Basking, Zebra, Ornate Wobbegong

There are over 500 different types of shark. Each has evolved with a specific tooth structure, skin pattern, body type and other traits to suit them to living in a specific niche and hunting a certain range of prey. Here’s a quick overview of some sharks and their adaptations to give you an idea of how diverse they are:

Tooth Structure
Some sharks, like Makos, have pointy teeth that are perfect for impaling and trapping fast, slippery fish. Others, such as Whites, have serrated teeth for tearing through and removing chunks of meat from blubbery sea mammals. Bottom dwelling sharks, like Port Jacksons, sport flat teeth that can crush shells or exoskeletons. The three filter feeding sharks—Whale, Megamouth and Basking—have minuscule teeth that are essentially useless for catching prey, but the spongy tissue along their gills can sieve tons of zooplankton from the ocean as they swim with their mouths open.

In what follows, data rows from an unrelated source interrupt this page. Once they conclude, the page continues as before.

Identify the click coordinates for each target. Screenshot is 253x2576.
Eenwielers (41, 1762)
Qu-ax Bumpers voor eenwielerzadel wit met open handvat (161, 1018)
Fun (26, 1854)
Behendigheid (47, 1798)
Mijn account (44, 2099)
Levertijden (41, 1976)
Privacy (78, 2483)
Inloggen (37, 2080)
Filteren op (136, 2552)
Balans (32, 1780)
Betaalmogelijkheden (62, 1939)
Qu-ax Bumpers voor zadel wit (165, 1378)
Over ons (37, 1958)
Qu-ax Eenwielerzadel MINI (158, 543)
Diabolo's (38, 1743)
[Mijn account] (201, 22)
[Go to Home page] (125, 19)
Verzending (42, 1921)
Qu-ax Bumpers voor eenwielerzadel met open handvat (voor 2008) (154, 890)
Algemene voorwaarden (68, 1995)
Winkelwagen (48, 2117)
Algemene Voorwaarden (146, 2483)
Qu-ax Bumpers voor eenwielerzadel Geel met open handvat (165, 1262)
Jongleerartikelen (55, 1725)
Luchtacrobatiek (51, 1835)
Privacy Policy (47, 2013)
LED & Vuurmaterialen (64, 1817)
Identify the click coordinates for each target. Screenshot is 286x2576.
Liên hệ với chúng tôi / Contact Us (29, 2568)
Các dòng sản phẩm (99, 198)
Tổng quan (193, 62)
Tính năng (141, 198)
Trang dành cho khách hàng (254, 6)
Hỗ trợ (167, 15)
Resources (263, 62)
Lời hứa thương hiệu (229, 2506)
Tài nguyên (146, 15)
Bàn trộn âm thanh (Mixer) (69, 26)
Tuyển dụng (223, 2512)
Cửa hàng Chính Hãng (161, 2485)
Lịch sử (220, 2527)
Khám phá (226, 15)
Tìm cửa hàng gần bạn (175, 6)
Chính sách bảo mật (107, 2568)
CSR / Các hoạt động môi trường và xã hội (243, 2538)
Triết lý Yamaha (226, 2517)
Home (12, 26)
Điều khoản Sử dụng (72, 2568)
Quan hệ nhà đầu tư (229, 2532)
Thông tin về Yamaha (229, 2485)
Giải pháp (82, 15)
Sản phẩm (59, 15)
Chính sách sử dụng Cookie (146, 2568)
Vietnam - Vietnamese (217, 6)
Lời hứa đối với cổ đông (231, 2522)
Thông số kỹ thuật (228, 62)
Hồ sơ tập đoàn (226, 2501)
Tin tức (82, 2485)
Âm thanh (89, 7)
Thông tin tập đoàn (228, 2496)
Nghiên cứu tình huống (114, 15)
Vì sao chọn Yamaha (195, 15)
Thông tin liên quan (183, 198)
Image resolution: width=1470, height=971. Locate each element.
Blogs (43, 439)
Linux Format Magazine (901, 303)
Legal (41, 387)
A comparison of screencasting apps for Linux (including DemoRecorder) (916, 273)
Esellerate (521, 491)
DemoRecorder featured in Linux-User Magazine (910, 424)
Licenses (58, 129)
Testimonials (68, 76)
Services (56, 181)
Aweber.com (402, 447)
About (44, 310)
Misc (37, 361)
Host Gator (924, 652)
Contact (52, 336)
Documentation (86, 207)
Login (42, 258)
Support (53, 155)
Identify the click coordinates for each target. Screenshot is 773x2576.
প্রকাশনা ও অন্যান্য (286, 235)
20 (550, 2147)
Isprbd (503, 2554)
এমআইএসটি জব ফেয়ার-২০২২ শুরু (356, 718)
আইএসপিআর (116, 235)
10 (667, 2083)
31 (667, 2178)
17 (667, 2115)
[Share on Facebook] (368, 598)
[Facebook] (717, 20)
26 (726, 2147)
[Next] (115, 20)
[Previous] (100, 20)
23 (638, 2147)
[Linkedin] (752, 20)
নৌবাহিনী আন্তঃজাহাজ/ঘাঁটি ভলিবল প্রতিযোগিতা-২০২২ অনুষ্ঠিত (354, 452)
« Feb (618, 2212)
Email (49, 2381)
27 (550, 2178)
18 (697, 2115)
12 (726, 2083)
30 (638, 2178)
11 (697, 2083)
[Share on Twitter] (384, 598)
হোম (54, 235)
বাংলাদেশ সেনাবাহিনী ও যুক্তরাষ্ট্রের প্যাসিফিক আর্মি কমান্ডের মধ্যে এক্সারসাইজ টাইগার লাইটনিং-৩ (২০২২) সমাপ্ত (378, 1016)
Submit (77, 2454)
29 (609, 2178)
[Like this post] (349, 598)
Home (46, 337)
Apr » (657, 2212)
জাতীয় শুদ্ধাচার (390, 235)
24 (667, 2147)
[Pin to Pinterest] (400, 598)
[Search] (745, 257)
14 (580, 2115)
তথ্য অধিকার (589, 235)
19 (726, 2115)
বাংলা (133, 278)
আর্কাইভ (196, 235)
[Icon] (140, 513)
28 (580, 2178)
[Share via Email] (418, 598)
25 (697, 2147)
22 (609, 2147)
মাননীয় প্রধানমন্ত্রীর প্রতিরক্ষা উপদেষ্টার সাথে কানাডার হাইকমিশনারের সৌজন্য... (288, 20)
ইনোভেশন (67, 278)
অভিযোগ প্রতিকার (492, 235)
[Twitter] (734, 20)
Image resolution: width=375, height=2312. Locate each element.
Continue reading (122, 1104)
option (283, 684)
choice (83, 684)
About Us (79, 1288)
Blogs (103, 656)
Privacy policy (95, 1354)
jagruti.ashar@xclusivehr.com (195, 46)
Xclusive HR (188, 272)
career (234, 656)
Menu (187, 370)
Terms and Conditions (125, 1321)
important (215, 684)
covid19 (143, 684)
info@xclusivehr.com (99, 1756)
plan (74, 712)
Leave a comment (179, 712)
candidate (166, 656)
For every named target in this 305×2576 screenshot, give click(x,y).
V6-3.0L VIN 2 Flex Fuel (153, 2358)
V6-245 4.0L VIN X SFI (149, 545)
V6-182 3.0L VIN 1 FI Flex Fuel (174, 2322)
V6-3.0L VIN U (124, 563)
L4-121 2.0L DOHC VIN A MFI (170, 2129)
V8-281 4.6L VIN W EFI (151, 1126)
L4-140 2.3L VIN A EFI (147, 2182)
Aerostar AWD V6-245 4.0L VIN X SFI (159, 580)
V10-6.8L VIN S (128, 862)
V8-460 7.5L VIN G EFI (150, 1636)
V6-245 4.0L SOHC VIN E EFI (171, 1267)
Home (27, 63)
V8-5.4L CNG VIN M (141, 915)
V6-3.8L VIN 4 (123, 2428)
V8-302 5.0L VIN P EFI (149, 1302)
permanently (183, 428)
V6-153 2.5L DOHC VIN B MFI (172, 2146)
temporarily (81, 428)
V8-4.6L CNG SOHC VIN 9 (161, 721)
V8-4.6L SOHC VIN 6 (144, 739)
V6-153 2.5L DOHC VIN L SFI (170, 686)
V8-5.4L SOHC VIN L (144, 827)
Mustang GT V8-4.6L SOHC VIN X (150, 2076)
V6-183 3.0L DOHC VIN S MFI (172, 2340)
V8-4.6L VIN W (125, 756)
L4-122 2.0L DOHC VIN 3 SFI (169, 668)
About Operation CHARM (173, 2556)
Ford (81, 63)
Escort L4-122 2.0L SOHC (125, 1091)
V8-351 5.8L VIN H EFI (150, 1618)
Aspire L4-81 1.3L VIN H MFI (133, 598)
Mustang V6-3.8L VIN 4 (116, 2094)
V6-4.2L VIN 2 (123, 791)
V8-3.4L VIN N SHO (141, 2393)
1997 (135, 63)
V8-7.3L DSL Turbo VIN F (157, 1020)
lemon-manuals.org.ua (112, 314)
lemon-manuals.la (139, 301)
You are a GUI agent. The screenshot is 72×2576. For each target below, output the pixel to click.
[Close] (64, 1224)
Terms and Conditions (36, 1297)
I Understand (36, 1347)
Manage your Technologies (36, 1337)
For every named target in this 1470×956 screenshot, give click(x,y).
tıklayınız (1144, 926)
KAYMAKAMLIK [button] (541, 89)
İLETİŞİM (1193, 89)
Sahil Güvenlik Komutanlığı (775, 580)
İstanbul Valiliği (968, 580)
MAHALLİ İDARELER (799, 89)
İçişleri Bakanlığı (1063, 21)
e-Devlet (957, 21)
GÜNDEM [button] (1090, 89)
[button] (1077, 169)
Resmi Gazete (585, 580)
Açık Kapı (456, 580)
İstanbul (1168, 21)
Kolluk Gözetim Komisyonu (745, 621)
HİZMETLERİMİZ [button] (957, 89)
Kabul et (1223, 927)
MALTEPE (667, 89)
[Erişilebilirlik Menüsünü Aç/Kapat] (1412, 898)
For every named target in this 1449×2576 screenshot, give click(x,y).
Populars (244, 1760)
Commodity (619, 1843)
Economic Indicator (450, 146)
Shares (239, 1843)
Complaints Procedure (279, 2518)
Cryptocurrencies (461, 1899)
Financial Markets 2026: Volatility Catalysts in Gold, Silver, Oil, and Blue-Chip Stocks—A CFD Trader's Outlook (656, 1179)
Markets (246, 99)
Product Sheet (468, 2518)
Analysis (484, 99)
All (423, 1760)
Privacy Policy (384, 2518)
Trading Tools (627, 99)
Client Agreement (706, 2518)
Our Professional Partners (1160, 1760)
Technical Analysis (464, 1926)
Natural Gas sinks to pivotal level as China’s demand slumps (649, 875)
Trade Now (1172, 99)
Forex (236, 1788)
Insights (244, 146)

White Spotted Bamboo sharks have extra versatile teeth—not only are they pointed to pierce and grasp fish, but the ligaments that attach the teeth to the jaw are unusually flexible to allow the teeth to fold back under pressure, becoming a flat surface that can crush hard shelled creatures. The small, parasitic Cookie Cutter shark attaches itself to large fish or marine mammals using its suctorial lips, and then removes a plug of flesh by vibrating its jaws and twisting its body.

Skin Patterns
Many deep-sea sharks are solid colors, mainly black, brown, grey or white. Most pelagic species are a single color on their upper body—usually a shade of blue, grey or brown—with a lighter underbelly. This counter-shading makes them inconspicuous if viewed from below (white belly against a lighted surface) or above (dark upper body against darker depths). The majority of bottom dwelling sharks have more complex skin patterns—from spots to stripes to blotches or a combination thereof—that camouflage them against coral or rocks. Wobbegongs even have irregular flaps of loose flesh around their mouths that resemble fonds of seaweed. Some sharks use their appearance to attract prey. Oceanic Whitetips have broad fins with white blotches on the ends that, under certain light and water conditions, are clearly visible while the rest of the shark becomes indistinct. Their whitened fin tips appear to be a small school of fish, which lures larger prey fish. Some deep-sea sharks, like Pygmy sharks, entice prey with bioluminescent patches of skin.